● **Explore the material**:
1/ Edit the lawn-care text from the words "She yelled for" through "that was necessary.", swapping "dish towel" for "kitchen towel".
2/ Name every yard chore that the lawn-care text says Mister B did.

● **Document section**:
________________
She yelled for Mister B to bring her the dish towel from the kitchen. Mister B ran out with it and she wrapped her bloody foot, twisting the fabric on top. Keeping hold of it, she directed Mister B to go the neighbors who had a car during the day — one of the only households that had more than one car — and tell the woman there she needed a ride to the Emergency Room. Mister B’s mom hobbled down the driveway holding the towel-wrapped foot and to the neighbor’s waiting car. Mister B stayed behind with Brother Boomer, both tasked to watch their little sister until their mother could return. Fortunately, the blade cut into her instep and nothing was broken, so a few stitches were all that was necessary.
When she returned, however, she announced that she was through cutting the grass. From that day on, the chore fell first to Brother Boomer, who was three years older than Mister Boomer, then split between Mister B and Brother Boomer until the older Boomer got his first job. Then it fell to Mister B until the day he moved out.
Mister B never minded cutting the grass, even though it was physically demanding for a young boy. Weeding and edging, however, were far from his favorite things, especially on hot summer mornings. The weeding tool had a long wooden handle attached to a metal shaft with a thick, two-pronged end that gave it the look of a capital “m,” like a snake’s tongue. You’d have to plunge the edge of the tool into the ground below the weed to grab at its roots, then leverage it out by pushing the handle. It was always easier to pull the weeds by hand, but Mister B would be admonished that in doing so, the roots were inevitably still present to grow back again. Likewise edging was back-breaking and blister-inducing work. There was no such thing as an electric or gas-powered edger then, so it was a purely by-hand operation. A pointed, spoked wheel served as the cutting edge on the tool, which was positioned with a spacer for keeping a standard width away from whatever concrete was being edged. A long handle enabled the user to stand during the operation, but required constant pushing pressure, like a fencer lunging his foil at the ground.
It has been Mister B’s observation that today the task of lawn mowing for many households has either returned to the father of the house, or has been contracted out to a lawn maintenance company. It is a rare sight to see young males — especially eight to ten years old, as in Mister B’s day — out with a mower. For that matter, you don’t see girls out there either. In speaking with other boomers, Mister B finds that in general the children of boomers — and subsequently their grandchildren — seem to be required to do fewer chores than we did.
Certainly boomers did less hard labor than their parents around the house; modern technology helped us in that regard, too. But is the current trend the natural evolution toward a day when machines take over these tasks, or is it the spoiling of a generation too absorbed in personal technology to get their hands dirty?
What was your experience, boomers, and where do you stand on lawn duty when it comes to getting children involved?
________________
Stored items:

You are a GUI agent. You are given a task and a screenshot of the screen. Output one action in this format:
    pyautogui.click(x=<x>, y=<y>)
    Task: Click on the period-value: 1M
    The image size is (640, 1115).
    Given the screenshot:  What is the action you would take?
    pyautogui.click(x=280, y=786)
________________
● **Numbered responses**:
1/
She yelled for Mister B to bring her the kitchen towel from the kitchen. Mister B ran out with it and she wrapped her bloody foot, twisting the fabric on top. Keeping hold of it, she directed Mister B to go the neighbors who had a car during the day — one of the only households that had more than one car — and tell the woman there she needed a ride to the Emergency Room. Mister B’s mom hobbled down the driveway holding the towel-wrapped foot and to the neighbor’s waiting car. Mister B stayed behind with Brother Boomer, both tasked to watch their little sister until their mother could return. Fortunately, the blade cut into her instep and nothing was broken, so a few stitches were all that was necessary.

2/ Cutting the grass, weeding, edging